Conservative leadership candidate Boris Johnson has vowed to halt increases on so-called “sin taxes”, which include taxes on tobacco, alcohol and sugar, saying he will review the effectiveness of taxes on unhealthy products if he becomes the UK’s next Prime Minister.
The “sugar tax” on drinks came into effect in April 2018, and a wider levy on all unhealthy foods is currently under consideration to help tackle the nations mounting obesity crisis. Mr Johnson says he is concerned they unfairly target the less well-off, adding that obesity needed to be tackled in “a way that is evidence based”.
He said: “If we want people to lose weight and live healthier lifestyles, we should encourage people to walk, cycle and generally do more exercise.”
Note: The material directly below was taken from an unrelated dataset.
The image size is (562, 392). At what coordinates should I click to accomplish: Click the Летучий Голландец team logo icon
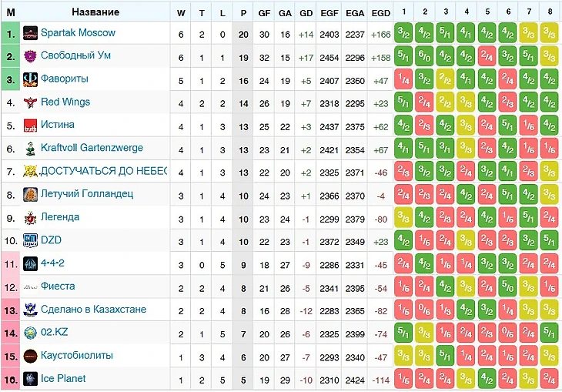pos(30,195)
His comments are at odds with plans announced by health secretary and Johnson supporter Matt Hancock, it is understood that Mr Hancock is to extend the soft drinks levy to include sugary milk drinks and end the sale on energy drinks to children under the age of 16.
Steve Brine MP, who was Public Health Minister when the tax was introduced, responded on Twitter: “The sugar tax is an evidenced based success story which has taken some 45m kg of sugar out of soft drinks. It’s also generated £145m for the School Sports Premium.”
Royal Society for Public Health (RSPH) chief executive Shirley Cramer said the organisation was “seriously disappointed” by the announcement and praised moves to tackle the childhood obesity epidemic. One of the successes of the last Conservative Government was the introduction of the sugar levy for soft drinks. The evidence shows that the sugar levy has worked,” she said. We should be building on the success of the sugar levy, not turning back the clock on the progress that has been made so far.”